Scientific classification
- Kingdom: Plantae
- Clade: Embryophytes
- Clade: Tracheophytes
- Clade: Spermatophytes
- Clade: Angiosperms
- Clade: Eudicots
- Clade: Rosids
- Order: Malvales
- Family: Malvaceae
- Genus: Melhania
- Species: M. erythroxylon
- Binomial name: Melhania erythroxylon (G.Forst.) R.Br.
- Synonyms: Assonia erythroxylon (G.Forst.) Sims; Dombeya erythroxylon (G.Forst.) Willd.; Pentapetes erythroxylon G.Forst.; Trochetia erythroxylon (G.Forst.) Benth.; Trochetiopsis erythroxylon (G.Forst.) Marais;

= Melhania erythroxylon =

- Genus: Melhania
- Species: erythroxylon
- Authority: (G.Forst.) R.Br.
- Conservation status: EW
- Synonyms: Assonia erythroxylon (G.Forst.) Sims, Dombeya erythroxylon (G.Forst.) Willd., Pentapetes erythroxylon G.Forst., Trochetia erythroxylon (G.Forst.) Benth., Trochetiopsis erythroxylon (G.Forst.) Marais

Species of flowering plant

Melhania erythroxylon, the Saint Helena redwood, is a species of flowering plant endemic to Saint Helena. It is a shrub or tree that is now extinct in the wild. This species has pendant flowers, petals that turn pink with age, and white staminodes.
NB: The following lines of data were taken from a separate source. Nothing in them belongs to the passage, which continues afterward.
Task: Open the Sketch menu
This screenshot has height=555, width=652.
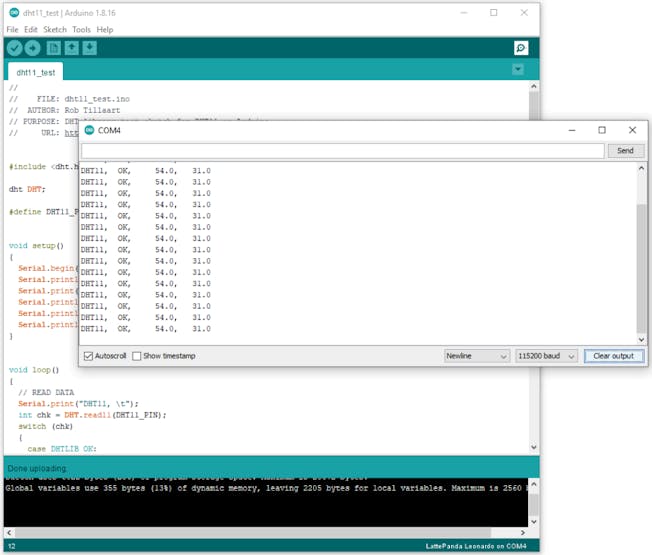Action: (54, 30)
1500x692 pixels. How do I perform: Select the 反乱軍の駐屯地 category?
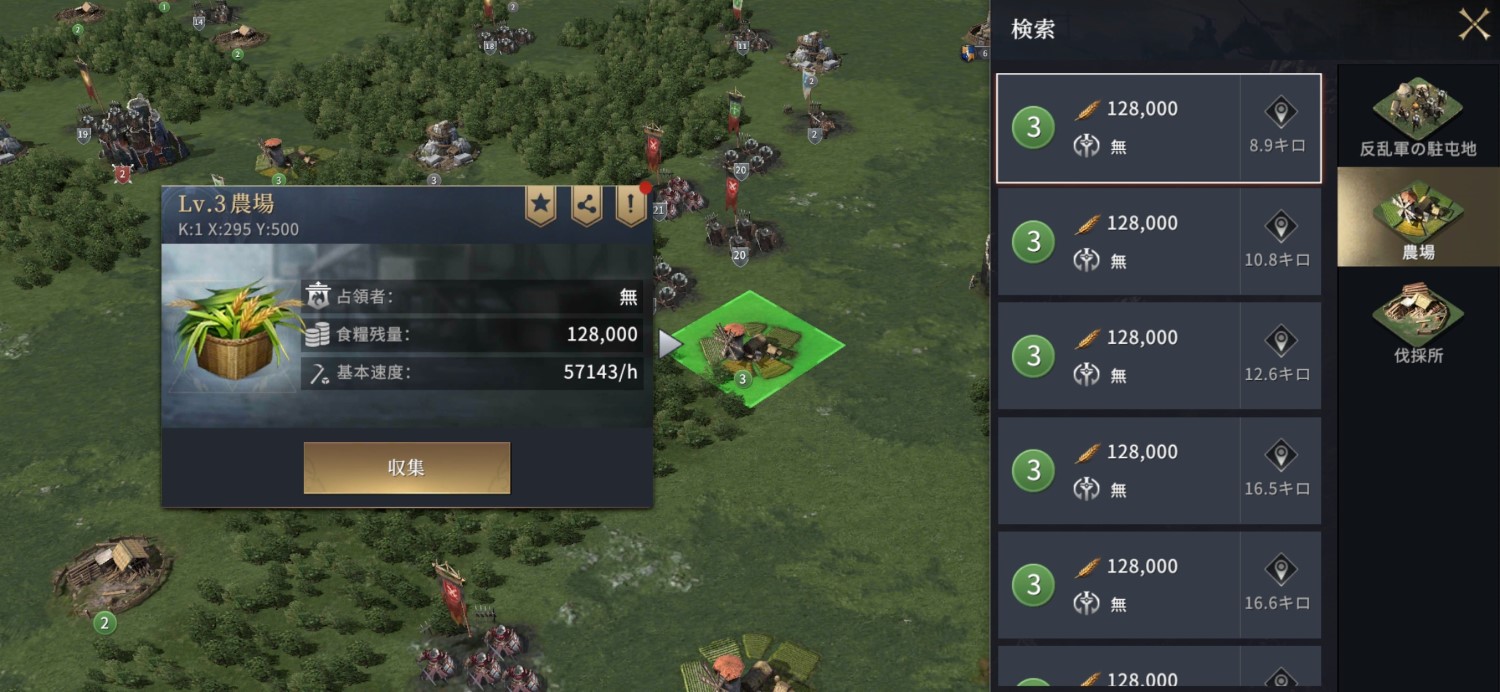[1418, 117]
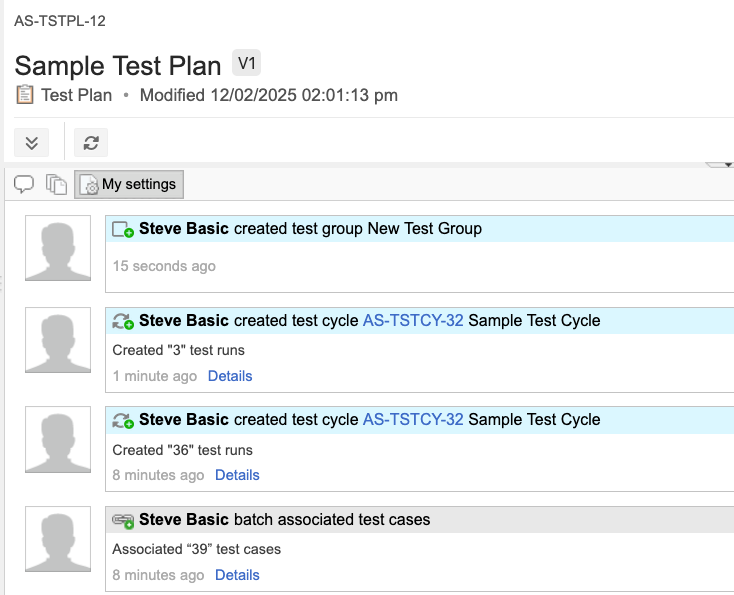The image size is (734, 595).
Task: Open the dropdown arrow at panel top right
Action: 727,163
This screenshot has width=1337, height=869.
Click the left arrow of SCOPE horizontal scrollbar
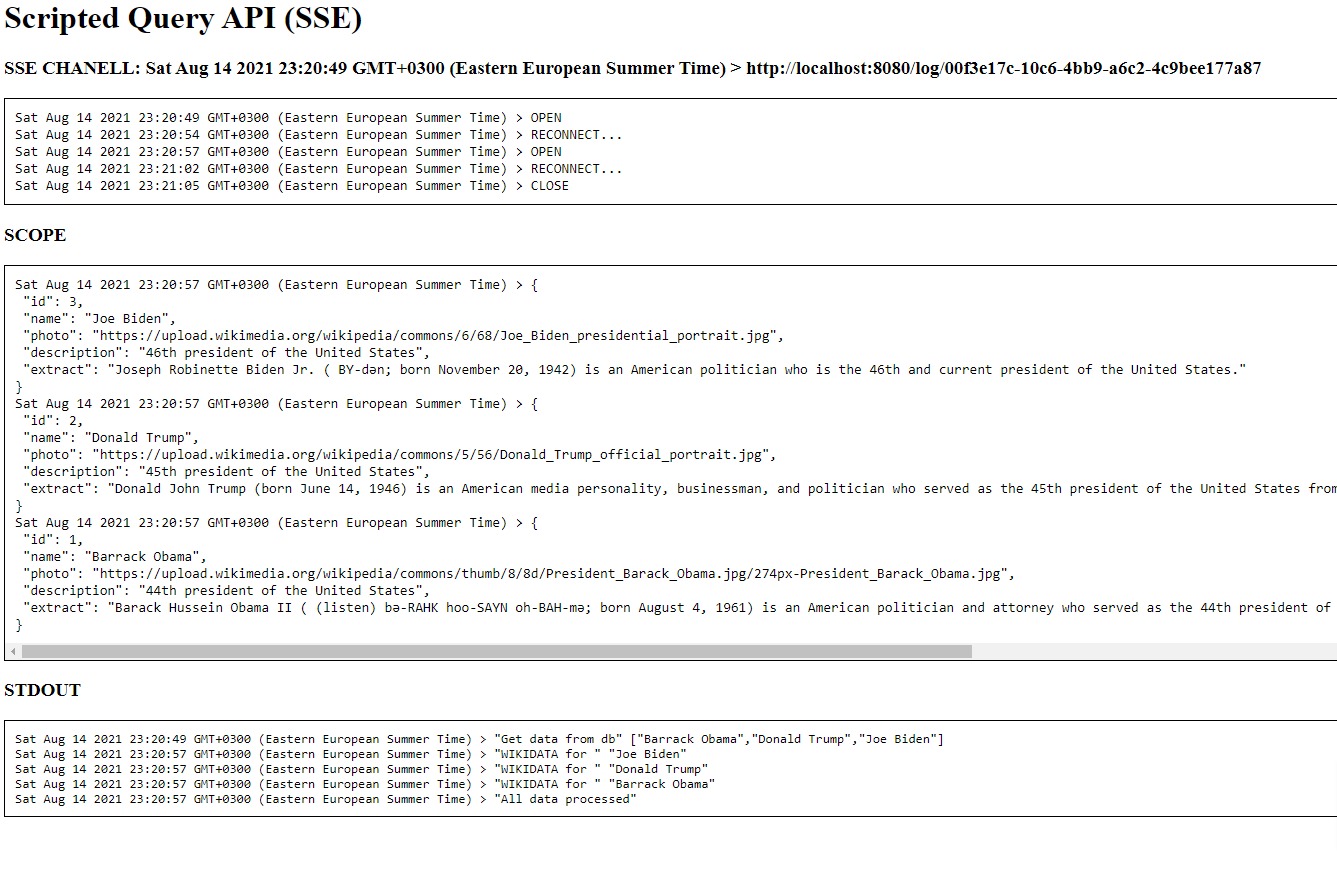(x=13, y=651)
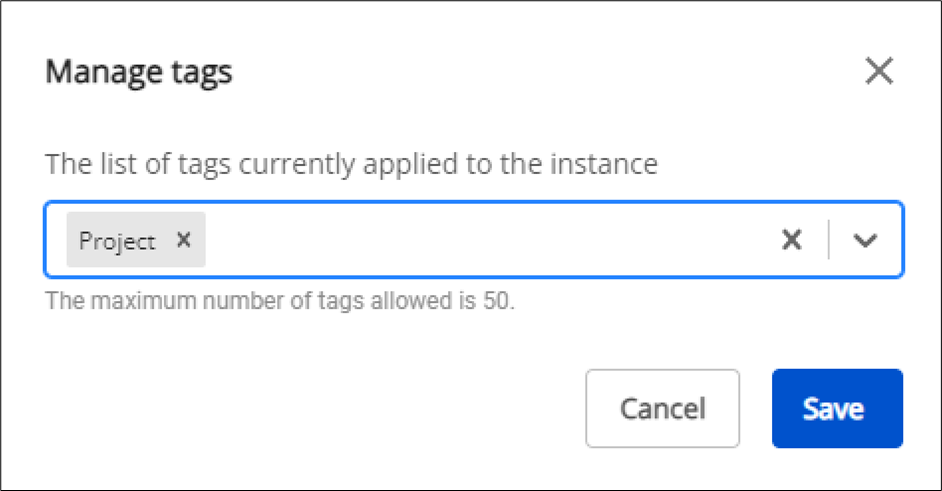Click the separator beside the dropdown arrow

[829, 240]
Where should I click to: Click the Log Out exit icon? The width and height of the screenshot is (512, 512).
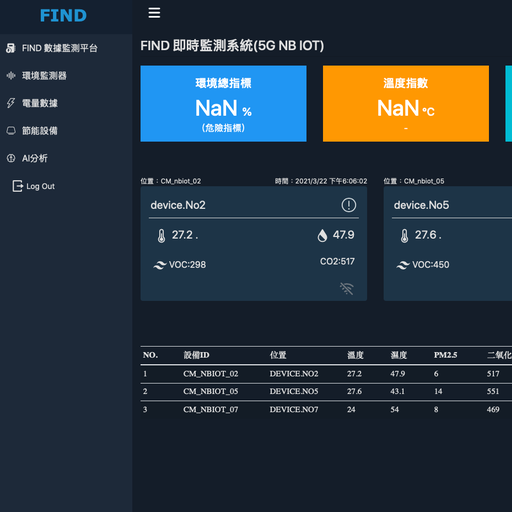[17, 186]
It was formerly abundant enough in the upland parts of the island for early settlers in the 17th century to use the timber to make their homes. It became extinct in the 1950s due to deforestation as its habitat was cleared to make way for pasture, timber and fuel. The St. Helena redwood was used as an early example of ex situ conservation when the governor of Saint Helena obtained a couple seedlings and planted them in his garden. It now exists in cultivation, although cultivated stock is weak.

Saint Helena redwood is completely unrelated to the redwood tree of California and other trees called redwood.

Melhania × benjaminii is a naturally-occurring hybrid of M. erythroxylon and the related Saint Helena ebony (Melhania ebenus), is now often planted on the island.

The species was first described as Pentapetes erythroxylon by Georg Forster in 1789. In 1812 Robert Brown placed the species in genus Melhania as M. erythroxylon.